How to complete this task »
An exact transcription of every record is needed, leaving out the pictures.

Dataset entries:
___

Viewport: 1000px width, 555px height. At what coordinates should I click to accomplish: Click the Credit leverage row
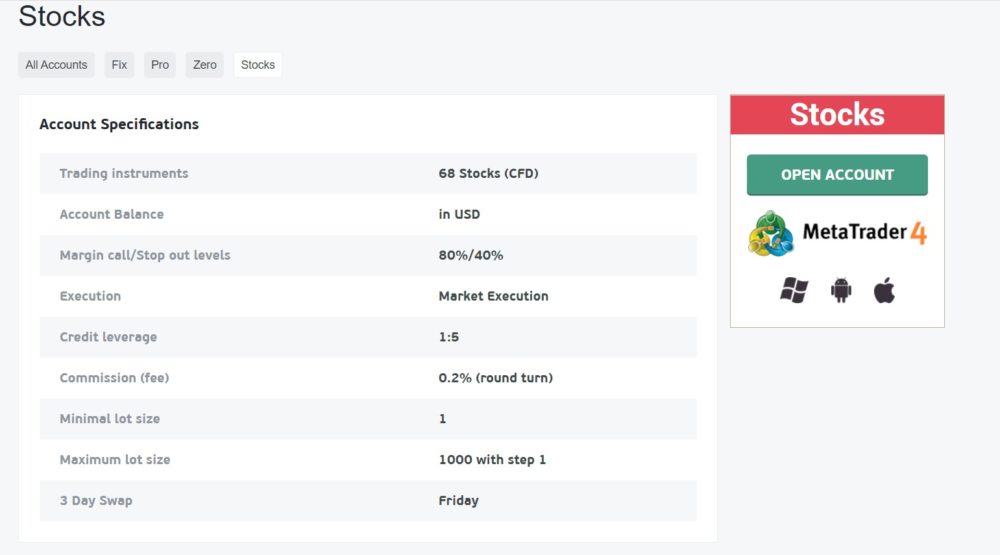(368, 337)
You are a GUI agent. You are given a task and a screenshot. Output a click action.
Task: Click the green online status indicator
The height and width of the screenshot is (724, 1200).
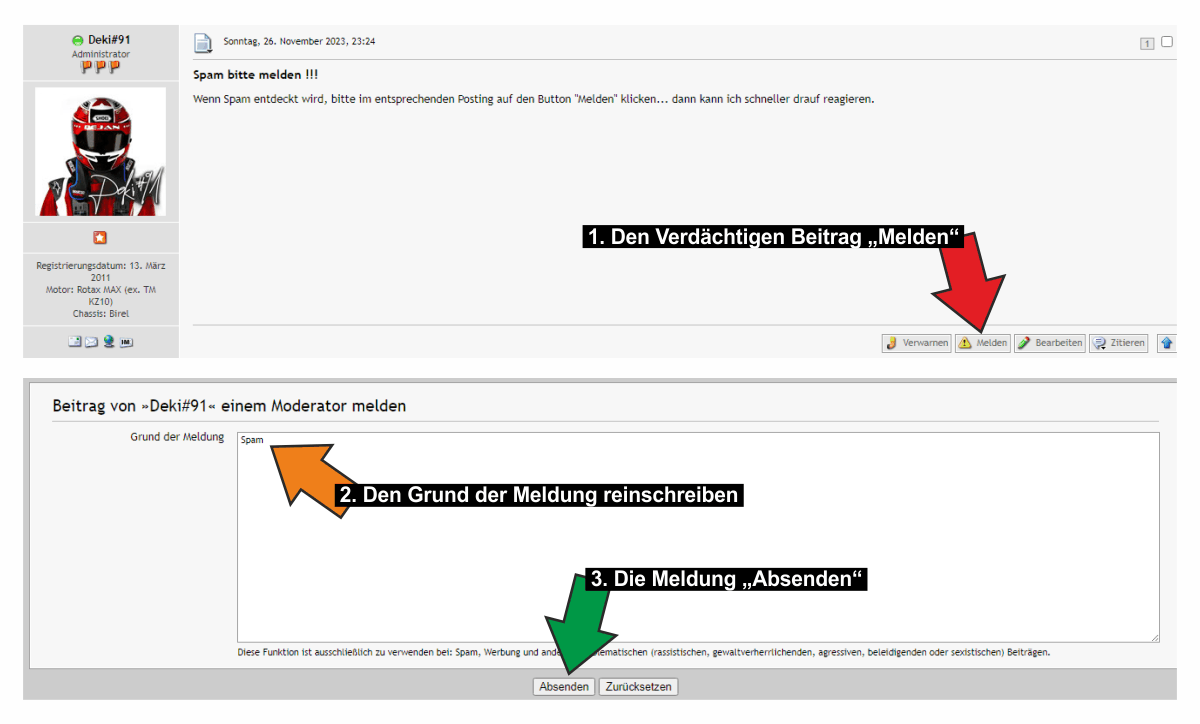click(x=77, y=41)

___

Response below »
Viewport: 1000px width, 555px height. At what coordinates should I click to accomplish: Click the Credit leverage row
(368, 337)
You are a GUI agent. You are given a task and a screenshot. Output a click action.
Task: Click the green online status indicator
The height and width of the screenshot is (724, 1200).
click(x=77, y=41)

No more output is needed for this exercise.